Earlier this week, BlackRock said it is buying a roughly 4.9% stake of wealth platform provider Envestnet, which works with about 93,000 advisors.
The deal effects "how wealth is being delivered to U.S. households," said Envestnet President Bill Crager, because it "connects BlackRock technology with our platform and creates streamlined, frictionless advice that is … powerful for financial advisors."
For Envestnet, the arrangement means its advisor clients can work more with BlackRock's planning and risk overlay tools, for instance, and that should help Envestnet attract more advisors and investor clients to its platforms "because the solutions are differentiated," explained Crager in an interview.
Is the tie-up a surprise?
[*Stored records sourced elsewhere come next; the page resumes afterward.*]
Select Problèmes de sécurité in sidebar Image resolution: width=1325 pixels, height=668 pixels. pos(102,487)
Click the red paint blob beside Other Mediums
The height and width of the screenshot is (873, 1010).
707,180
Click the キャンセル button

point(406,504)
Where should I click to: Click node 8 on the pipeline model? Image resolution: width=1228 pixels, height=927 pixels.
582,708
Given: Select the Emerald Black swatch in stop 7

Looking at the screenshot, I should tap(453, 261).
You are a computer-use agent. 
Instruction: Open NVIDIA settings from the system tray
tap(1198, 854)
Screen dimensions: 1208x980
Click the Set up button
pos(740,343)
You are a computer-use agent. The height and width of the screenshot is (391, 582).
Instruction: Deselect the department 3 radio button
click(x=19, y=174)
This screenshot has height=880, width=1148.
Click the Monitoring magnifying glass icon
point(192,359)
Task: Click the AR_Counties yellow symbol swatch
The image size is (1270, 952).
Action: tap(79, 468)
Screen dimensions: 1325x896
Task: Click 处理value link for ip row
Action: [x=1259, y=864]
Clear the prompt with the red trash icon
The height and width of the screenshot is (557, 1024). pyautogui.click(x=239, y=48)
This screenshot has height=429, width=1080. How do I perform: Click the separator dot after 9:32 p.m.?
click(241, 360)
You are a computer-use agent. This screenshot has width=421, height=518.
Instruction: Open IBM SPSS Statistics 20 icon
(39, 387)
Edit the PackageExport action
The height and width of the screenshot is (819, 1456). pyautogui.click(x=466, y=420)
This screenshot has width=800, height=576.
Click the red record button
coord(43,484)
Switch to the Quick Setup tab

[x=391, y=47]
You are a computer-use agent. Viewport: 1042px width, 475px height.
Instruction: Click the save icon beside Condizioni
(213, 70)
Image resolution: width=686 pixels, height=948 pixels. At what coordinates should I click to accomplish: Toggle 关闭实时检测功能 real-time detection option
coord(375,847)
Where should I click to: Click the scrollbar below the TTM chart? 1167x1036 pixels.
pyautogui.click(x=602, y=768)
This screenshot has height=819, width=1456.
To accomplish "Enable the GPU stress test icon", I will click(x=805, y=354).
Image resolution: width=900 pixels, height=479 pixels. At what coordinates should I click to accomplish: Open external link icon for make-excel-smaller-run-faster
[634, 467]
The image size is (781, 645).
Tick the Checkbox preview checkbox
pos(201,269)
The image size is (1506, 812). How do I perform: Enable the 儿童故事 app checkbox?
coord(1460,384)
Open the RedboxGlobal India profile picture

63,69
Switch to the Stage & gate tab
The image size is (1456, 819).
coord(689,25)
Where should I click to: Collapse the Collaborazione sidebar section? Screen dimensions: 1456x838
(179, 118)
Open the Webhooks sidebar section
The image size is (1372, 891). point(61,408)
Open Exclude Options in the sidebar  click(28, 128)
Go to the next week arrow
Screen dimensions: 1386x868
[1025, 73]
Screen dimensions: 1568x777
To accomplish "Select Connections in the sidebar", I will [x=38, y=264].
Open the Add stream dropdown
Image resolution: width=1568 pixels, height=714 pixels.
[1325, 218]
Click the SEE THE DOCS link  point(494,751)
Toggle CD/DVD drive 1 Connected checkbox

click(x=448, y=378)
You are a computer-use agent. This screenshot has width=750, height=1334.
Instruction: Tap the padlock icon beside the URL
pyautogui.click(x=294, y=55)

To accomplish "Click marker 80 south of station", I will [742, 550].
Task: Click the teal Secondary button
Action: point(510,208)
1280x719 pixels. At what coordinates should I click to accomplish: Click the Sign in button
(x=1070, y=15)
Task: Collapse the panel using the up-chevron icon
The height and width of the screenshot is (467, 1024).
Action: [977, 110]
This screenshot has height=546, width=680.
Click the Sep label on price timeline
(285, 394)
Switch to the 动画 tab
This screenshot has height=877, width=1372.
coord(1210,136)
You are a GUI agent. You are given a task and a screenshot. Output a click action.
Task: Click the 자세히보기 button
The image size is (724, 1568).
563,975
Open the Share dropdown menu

Not really, according to Tim Welsh, head of the consultancy Nexus Strategy.
Today, technology is driving "the distribution of assets away from human wholesalers, asset managers and … asset-management [programs] … via the technology pipes of the portfolio-accounting and risk-management systems (Orion, Black Diamond, Tamarac, Riskalyze) to their model marketplaces," Welsh explained.
BlackRock is the 800-pound gorilla on the asset-management side of the wealth business, and "most distribution of assets today is going through tech pipelines rather than wholesalers," he said.
Both BlackRock and Envestnet "have big, powerful brands, market share and distribution power, so it's almost inevitable that they would cross paths," the consultant added. With BlackRock as a powerful product maker and Envestnet owning a powerful pipeline to advisors, "This is a killer combination."
"We are in the early innings of a bigger, broader game," said Welsh, in which technology is driving the distribution of assets onto platforms that are used by advisors and investors.
And BlackRock's acquisition of an Envestnet stake reminds the consultant of what insurers did a few decades ago — buying broker-dealers, so they could have a distribution network for their annuity products. The difference, though, is that "technology has no conflict of interest or regulatory problems, so this [latest deal] can work" longer term.
"It's just day one," said Welsh, who thinks BlackRock will likely buy more shares of Envestnet "as part of the digitization of wealth management."
How It Happened
When asked how the deal came together, Crager points to Envestnet's "long-term relationship" with BlackRock and a pilot project that involved a couple hundred advisors at two broker-dealers.